One of London’s oldest parks is today welcoming a herd of rare cows which haven’t been at the site for over 150 years.
The new herd of longhorn cattle was let out to graze on Wanstead Park, east London, this morning to help maintain rare acid grasslands.
The habitat, which is now threatened and exists only in scattered patches around the capital, supports a wide range of rare and beautiful plants and animals including insects and spiders.
A herd of Longhorn cattle was let out to graze at one of London’s oldest parks today
The cows were reintroduced to Wanstead Park in east London for the first time in 150 years to help maintain rare acid grasslands
It is also home to a variety of butterflies including small heath, small copper, and common blue.
These species like the hot ground conditions in the summer and autumn and rely on plant life and seasonal cycles unique to acid grassland.
The park lies on the fringes of Epping Forest, where the cattle have been grazing for the last 1,000 years.
This morning’s reintroduction of cattle marks the start of The City of London Corporation’s two-month trial across September and October to help conserve the species that live on the grade-II listed park.
To avoid having to use unattractive electric fences, the cattle will be stopped from wandering too far by using an invisible fencing collar system
Graeme Doshi-Smith, chairman of the City of London Corporation’s Epping Forest and Commons Committee, said: ‘Our grazing pilot is helping us identify better ways to protect Wanstead Park’s historic views at the same time as conserving a wide range of species and supporting an even better ecological balance at the site.
‘Grazing is used as a natural way to manage grasslands and meadows across Epping Forest.
‘As part of the programme we have prevented encroachment by scrub and more vigorous grasses in favour or rarer plants and herbs, benefitting a whole range of insects and birds.
The park is located near Epping Forest where longhorn cattle have been grazing for centuries
‘It is exciting to be grazing heritage cattle here in this East London park, right on the edge of our capital city.’

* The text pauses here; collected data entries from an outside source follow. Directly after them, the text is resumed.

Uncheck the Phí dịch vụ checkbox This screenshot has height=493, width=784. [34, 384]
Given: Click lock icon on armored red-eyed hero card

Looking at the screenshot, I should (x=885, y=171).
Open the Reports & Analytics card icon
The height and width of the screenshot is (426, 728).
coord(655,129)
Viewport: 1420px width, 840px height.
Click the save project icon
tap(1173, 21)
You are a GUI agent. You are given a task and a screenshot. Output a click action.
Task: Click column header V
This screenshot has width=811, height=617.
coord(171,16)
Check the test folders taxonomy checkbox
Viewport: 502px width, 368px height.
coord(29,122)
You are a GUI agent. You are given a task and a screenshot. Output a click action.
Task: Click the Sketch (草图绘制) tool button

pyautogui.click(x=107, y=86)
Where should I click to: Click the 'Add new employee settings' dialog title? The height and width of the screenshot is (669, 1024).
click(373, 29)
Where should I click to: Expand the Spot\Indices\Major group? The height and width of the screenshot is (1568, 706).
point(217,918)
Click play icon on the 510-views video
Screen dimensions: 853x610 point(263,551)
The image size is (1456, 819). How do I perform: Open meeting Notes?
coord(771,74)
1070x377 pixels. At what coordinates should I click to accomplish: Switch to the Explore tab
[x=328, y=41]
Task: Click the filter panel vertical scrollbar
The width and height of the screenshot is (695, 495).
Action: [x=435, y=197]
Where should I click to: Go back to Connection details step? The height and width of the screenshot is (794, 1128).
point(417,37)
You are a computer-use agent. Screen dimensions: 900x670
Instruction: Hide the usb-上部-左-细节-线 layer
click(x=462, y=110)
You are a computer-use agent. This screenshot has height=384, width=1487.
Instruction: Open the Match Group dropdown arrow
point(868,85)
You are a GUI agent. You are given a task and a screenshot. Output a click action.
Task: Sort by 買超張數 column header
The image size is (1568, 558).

The habitat is under threat from advancing scrubland and could be lost if it isn’t properly managed.
To avoid having to use unattractive electric fences, the cattle will be stopped from wandering too far by a GPS collar system that creates an audio signals when the animals cross an invisible boundary.
While conservationists hope that visitors will enjoy sharing the park with the cows, they ask that people avoid feeding or approaching them.
The history of grazing cattle in Epping Forest
English Longhorn cattle have grazed in Epping Forest for over a thousand years
For more than a thousand years people have exercised their right to graze cattle on Epping Forest, as part of the commoners right to do so.
In 1912, there were as many as 972 cattle roaming freely in the forest.
The ancient tradition in Epping Forest took place continuously until the outbreak of BSE (mad cow disease) in the mid 1990s, and no more cattle were released after 1996.
A herd of English Longhorn cattle were re-introduced to graze in an area of Epping Forest at Fairmead and Chingford in 2002 and since then Red poll cattle have also been introduced.
The importance of their historical link to the forest – dating back thousands of years – was realised, as well as the value of their grazing habits.
Grazing allows more flowers to flourish than mowing and there was a reported loss of some insect species and a decline in others, including butterflies.
Epping Forest was the first open space in the world to use invisible fencing – the buried wire that sends a warning signal to the collars the cattle are wearing – since its introduction in 2011.
However, those who have lived near the forest for many years will remember the days before the invisible fencing when cattle would take themselves for a walk around the nearby towns and villages.
It was a common sight to see cows wandering up the road and munching on flowers in peoples front gardens.